[Collected data entries]

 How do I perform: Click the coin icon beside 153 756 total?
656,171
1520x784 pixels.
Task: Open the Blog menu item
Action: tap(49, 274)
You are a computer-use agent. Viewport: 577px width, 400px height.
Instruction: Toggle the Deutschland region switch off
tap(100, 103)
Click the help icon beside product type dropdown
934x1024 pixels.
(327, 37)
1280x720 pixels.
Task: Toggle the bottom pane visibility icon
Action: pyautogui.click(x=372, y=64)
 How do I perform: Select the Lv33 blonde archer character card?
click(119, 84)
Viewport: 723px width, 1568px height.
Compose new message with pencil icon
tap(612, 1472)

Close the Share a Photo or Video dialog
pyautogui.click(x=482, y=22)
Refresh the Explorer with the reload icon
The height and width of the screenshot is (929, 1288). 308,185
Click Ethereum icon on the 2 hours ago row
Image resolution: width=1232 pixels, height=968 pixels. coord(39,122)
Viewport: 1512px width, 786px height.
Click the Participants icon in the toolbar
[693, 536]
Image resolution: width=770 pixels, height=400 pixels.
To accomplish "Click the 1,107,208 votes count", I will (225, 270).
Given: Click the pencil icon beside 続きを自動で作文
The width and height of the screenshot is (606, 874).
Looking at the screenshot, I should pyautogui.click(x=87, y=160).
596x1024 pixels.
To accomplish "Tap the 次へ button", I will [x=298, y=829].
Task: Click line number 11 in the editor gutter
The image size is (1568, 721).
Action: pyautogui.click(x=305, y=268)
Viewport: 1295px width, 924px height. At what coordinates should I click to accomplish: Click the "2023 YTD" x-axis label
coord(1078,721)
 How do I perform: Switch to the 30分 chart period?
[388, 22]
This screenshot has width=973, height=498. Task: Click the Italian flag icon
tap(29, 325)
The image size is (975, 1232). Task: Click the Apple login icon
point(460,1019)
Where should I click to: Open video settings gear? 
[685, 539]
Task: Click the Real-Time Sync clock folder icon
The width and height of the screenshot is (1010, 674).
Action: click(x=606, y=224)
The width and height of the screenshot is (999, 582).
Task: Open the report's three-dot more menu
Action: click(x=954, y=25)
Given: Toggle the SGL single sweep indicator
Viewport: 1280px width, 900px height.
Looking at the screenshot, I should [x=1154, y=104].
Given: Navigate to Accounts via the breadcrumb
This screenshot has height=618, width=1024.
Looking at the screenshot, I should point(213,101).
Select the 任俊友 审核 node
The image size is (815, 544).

▶ WHAT YOU ARE ASKED TO DO
Give back, exactly and with nothing added, the lines from the line containing "Viewport: 1512px width, 786px height." through the final line of the records above, both of them included.

▶ ANSWER TO THE PROBLEM
Viewport: 1512px width, 786px height.
Click the Participants icon in the toolbar
[693, 536]
Image resolution: width=770 pixels, height=400 pixels.
To accomplish "Click the 1,107,208 votes count", I will (225, 270).
Given: Click the pencil icon beside 続きを自動で作文
The width and height of the screenshot is (606, 874).
Looking at the screenshot, I should pyautogui.click(x=87, y=160).
596x1024 pixels.
To accomplish "Tap the 次へ button", I will [x=298, y=829].
Task: Click line number 11 in the editor gutter
The image size is (1568, 721).
Action: pyautogui.click(x=305, y=268)
Viewport: 1295px width, 924px height. At what coordinates should I click to accomplish: Click the "2023 YTD" x-axis label
coord(1078,721)
 How do I perform: Switch to the 30分 chart period?
[388, 22]
This screenshot has width=973, height=498. Task: Click the Italian flag icon
tap(29, 325)
The image size is (975, 1232). Task: Click the Apple login icon
point(460,1019)
Where should I click to: Open video settings gear? 
[685, 539]
Task: Click the Real-Time Sync clock folder icon
The width and height of the screenshot is (1010, 674).
Action: click(x=606, y=224)
The width and height of the screenshot is (999, 582).
Task: Open the report's three-dot more menu
Action: click(x=954, y=25)
Given: Toggle the SGL single sweep indicator
Viewport: 1280px width, 900px height.
Looking at the screenshot, I should [x=1154, y=104].
Given: Navigate to Accounts via the breadcrumb
This screenshot has height=618, width=1024.
Looking at the screenshot, I should point(213,101).
Select the 任俊友 审核 node
The image size is (815, 544).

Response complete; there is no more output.